* [SOURCE DOCUMENT]:
━━━

Village in Worcestershire, England

Bredon's Norton or Norton-by-Bredon is a village and civil parish 11 mi south east of Worcester, in the Wychavon district, in the county of Worcestershire, England. In 2021 the parish had a population of 254. The parish touches Eckington, Bredon (with which it shares a Parish Council), Strensham and Kemerton, and almost touches with the town of Tewkesbury in Gloucestershire.

== Features ==
There are 21 listed buildings in Bredon's Norton. St Giles's Church was rebuilt in 1883.

━━━

* [WORK ORDER 1]:
Based on the passage about Bredon's Norton, say yes or no to each statement and quote the words that decide it: (a) the parish had 254 residents in 2021; (b) Bredon's Norton shares a Parish Council with Eckington; (c) St Giles's Church was rebuilt in 1883.
* [WORK ORDER 2]:
Return the passage about Bredon's Norton word for word from "Bredon's Norton or" to "rebuilt in 1883.".
* [WORK ORDER 3]:
Continue the passage about Bredon's Norton, starting after its final sentence.

━━━

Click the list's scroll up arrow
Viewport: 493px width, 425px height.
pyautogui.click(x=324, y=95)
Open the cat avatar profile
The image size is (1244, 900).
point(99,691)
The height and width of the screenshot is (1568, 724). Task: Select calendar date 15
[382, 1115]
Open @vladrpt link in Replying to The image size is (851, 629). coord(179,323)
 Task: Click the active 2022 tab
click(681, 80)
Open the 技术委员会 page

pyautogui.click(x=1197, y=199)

━━━

* [ANSWER AREA 1]:
(a) Yes: "In 2021 the parish had a population of 254."
(b) No: "Bredon (with which it shares a Parish Council)"
(c) Yes: "St Giles's Church was rebuilt in 1883."

* [ANSWER AREA 2]:
Bredon's Norton or Norton-by-Bredon is a village and civil parish 11 mi south east of Worcester, in the Wychavon district, in the county of Worcestershire, England. In 2021 the parish had a population of 254. The parish touches Eckington, Bredon (with which it shares a Parish Council), Strensham and Kemerton, and almost touches with the town of Tewkesbury in Gloucestershire.

== Features ==
There are 21 listed buildings in Bredon's Norton. St Giles's Church was rebuilt in 1883.

* [ANSWER AREA 3]:
== History ==
The name "Bredon's Norton" means 'Bredon's north farm/settlement'. Bredon's Norton was recorded in the Domesday Book as Nortune. Bredon's Norton was "Nortune" in the 11th century and "Northton" in the 13th century. In the early 12th century Bredon's Norton Manor was held by the Bishop of Worcester. Bredon's Norton became a civil parish in 1866.

==Notable residents==
- Antarctic explorer Raymond Priestley was born in nearby Tewkesbury and retired to Bredon's Norton. Pieces relating to his life are in Tewkesbury Borough Museum.
- American women's rights activist Victoria Woodhull retired and died in Bredon's Norton.